Disulfiram potentiates cisplatin-induced apoptosis in small cell lung cancer via the inhibition of cystathionine β-synthase and H2S.

Abstract

Small cell lung cancer (SCLC) is a highly malignant neuroendocrine tumor. Platinum-based chemo-resistance is the major issue for the treatment of SCLC. The objective of the study is to identify the drugs that enhance anti-tumor activity of cisplatin (CDDP) in SCLC. Firstly, by a high-throughput drug screening, we found that disulfiram (DSF), a FDA-approved drug that is used to treat alcohol addiction, was able to sensitize CDDP-induced apoptosis in SCLC. RNA-seq analysis revealed that cystathionine β-synthase (CBS) was a potential target of combination treatment of DSF and CDDP in SCLC. CDDP treatment induced CBS expression, while the elevation of CBS expression was down-regulated by DSF and CDDP co-treatment in SCLC. Importantly, the down-regulation of CBS by siRNA silence increased CDDP-induced cellular apoptosis in SCLC. Furthermore, the study found that DSF combined with CDDP decreased the H₂S level, and increased the level of ROS. The elevation of H₂S level reduced the growth inhibition of SCLC cells by DSF and CDDP co-treatment.
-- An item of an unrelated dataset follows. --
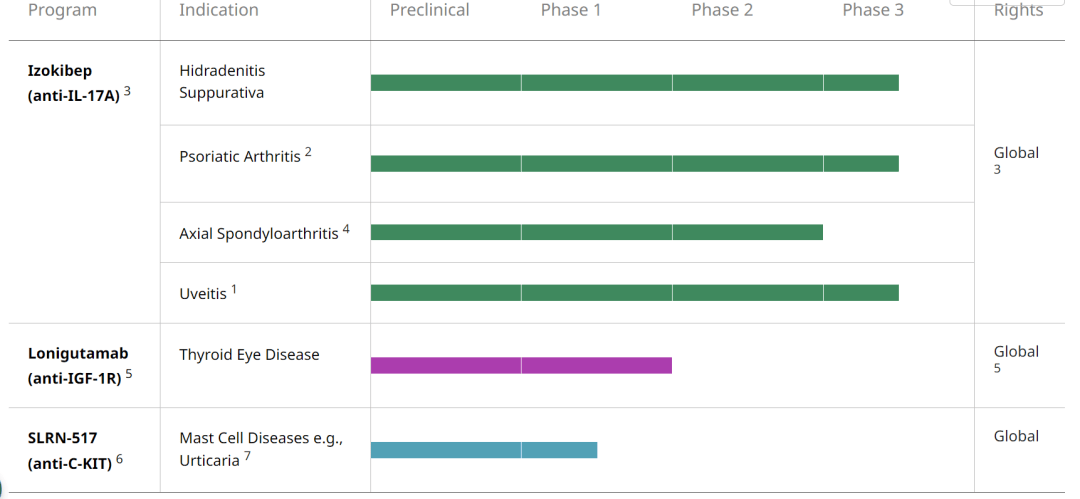Click the Hidradenitis Suppurativa indication
This screenshot has height=499, width=1080.
coord(222,81)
Finally, in nude mice bearing SCLC xenografts, DSF and CDDP co-treatment exhibited remarkable anti-tumor activity against SCLC tumors, evidenced by the significant reduction of tumor size, tumor weight and Ki-67 expression as compared with single treatment alone. Therefore, the study indicated that DSF could be re-purposed to potentiate CDDP-induced anti-tumor activity in SCLC, which are worth immediate assessment for SCLC in clinical settings.